__Extract__:
━━━━━━━━

She has 'really good skin' as she won't go out in the sun without a hat, sunglasses and sunscreen. Has she make-up on now, 11am?

'Are you kidding? Who puts make-up on first thing? We did have a very famous actress stay, a great friend from the 1950s, and she would come down in the morning with a full face, a pearl necklace and a negligée. I wear a baseball cap and a kaftan, or shorts and a T-shirt. Moisturiser.'

When I interviewed Raquel Welch a few years before she died, she told me, 'I'm a professional beauty. Without make-up I resemble a little grey wren.'

What does Collins look like?

'I don't consider myself a professional beauty, I consider myself a working actress. I also know I'm pretty good-looking, and I don't need a lot of make-up. For last night's party, I put on some darker base as my body is brown so I have to. 



'Some eyeshadow. I never wear false lashes or mascara. I have friends who have lashes on permanently. They look strange with a pale face and spidery lashes. 

'I mean, these reality stars all have lashes, pumped-up lips and frankly I can't tell them apart! Does that sound horrible? Take it out! Judi Dench looks fabulous.'

And the famous face ice bath to de-puff?

'I only do that if I'm going to an event.'

A ton of friends have just left and more are due in a few days. Does family stay?

━━━━━━━━

__Activity list__:
[a] According to the interview excerpt, which two things does Collins say she never wears?
[b] Transcribe the passage of the interview excerpt starting at "What does Collins" and ending at "bath to de-puff?".

(Saved data entries)

━━━━━━━━

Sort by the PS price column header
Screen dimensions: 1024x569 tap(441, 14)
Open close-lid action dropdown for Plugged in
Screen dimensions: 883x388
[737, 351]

━━━━━━━━

__Exercise results__:
[a] False lashes or mascara.

[b]
What does Collins look like?

'I don't consider myself a professional beauty, I consider myself a working actress. I also know I'm pretty good-looking, and I don't need a lot of make-up. For last night's party, I put on some darker base as my body is brown so I have to. 



'Some eyeshadow. I never wear false lashes or mascara. I have friends who have lashes on permanently. They look strange with a pale face and spidery lashes. 

'I mean, these reality stars all have lashes, pumped-up lips and frankly I can't tell them apart! Does that sound horrible? Take it out! Judi Dench looks fabulous.'

And the famous face ice bath to de-puff?